What about exposing a health check API? When called from the external, the node will perform something like a pre-flight checklist to figure out if everything is fine and if the node is full operative, i.e. by also requesting a control audit from satellites, obviously with a rate limit.
It would be up to Storj to implement this API and make sure that if the API returns “OK” it really means it’s all OK, and it would be up to the SNOs to call and monitor periodically (i.e. every hour or whatever interval Storj decides) the API endpoint and take the appropriate actions.
I know what I can do to avoid that. I would take a look at the storage node code and figure out why the storage node is not detecting the issue and going into a crash loop as intended. I have even gone so far to plan to write a few more unit tests to just throw different errors into the corresponding function. If I can proof with a unit test that the storage node ignores certain errors it should be easy to just add a few more commits to make that unit test pass.
Do I need to write that unit test and the fix myself? I don’t think so. Everyone with a bit of development skill is welcome to do this. I am happy to point you to the corresponding code lines and also lure in a few people from storj to provide additional information. I would love to enable the community to work on smaller issues themself.
I really doubt you would want my “Go” code in your nice software. While I may be able to hack something together for myself (like I did with v2 at one point), I don’t think I should subject other people to my “mods”.
My problems with disqualification are mostly about the time it takes for the node to get disqualified (or, in other words, the required reaction time from the operator) - it should not be too short so that people who do not have employees would have enough time to fix a problem that did not result in lost data (obviously if the files were deleted or the drive died in a setup without RAID there’s nothing an operator can do, but USB cable falling out or the OS freezing does not mean the data is lost).
It sure isn’t, because that rocket would not get off the ground. You’re making lots of assumptions about setup and since the recommended setup is to use what you have and what would already be online, cost of operation should be close to 0. In which cases statements like this don’t make any sense. Either provide an example setup or stay away from generalized statements altogether. It’s not helpful.

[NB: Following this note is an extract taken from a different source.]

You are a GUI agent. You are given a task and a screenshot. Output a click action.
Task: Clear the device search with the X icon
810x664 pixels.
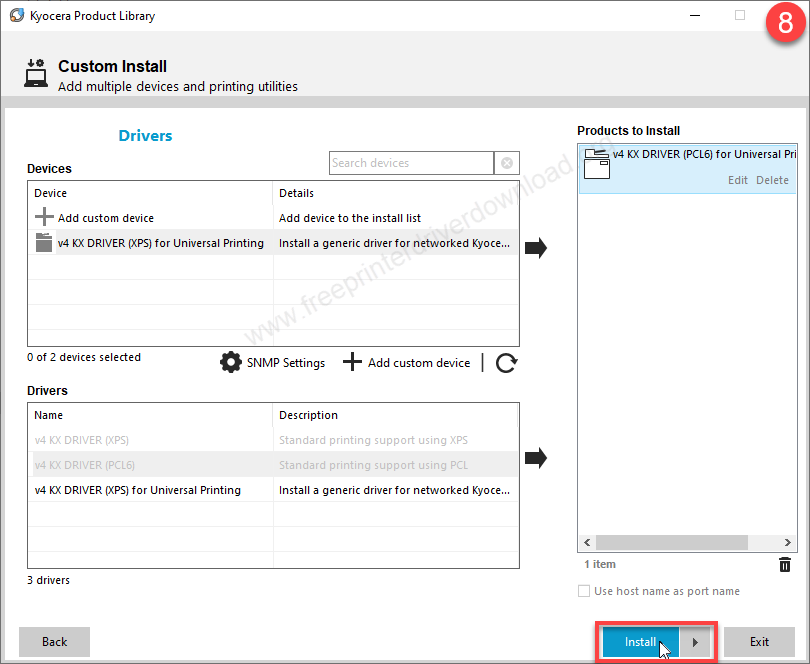coord(507,163)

I ask around constantly as this information is important to keep the earnings estimator as close to reality as possible. I’ve never heard anything over about half a year and even then that’s only for the last satellite. And the only reason for that is that that satellite is basically inactive anyway, so it would have pretty much no impact on your nodes income. You also again provide no actual numbers and skip describing the setup. Maybe you have several nodes in vetting so they share the same vetting ingress. I can’t incorporate such reports in earnings estimator feedback because they are not reliable. Luckily there is enough info that is reliable out there so I can still come close to a realistic estimation.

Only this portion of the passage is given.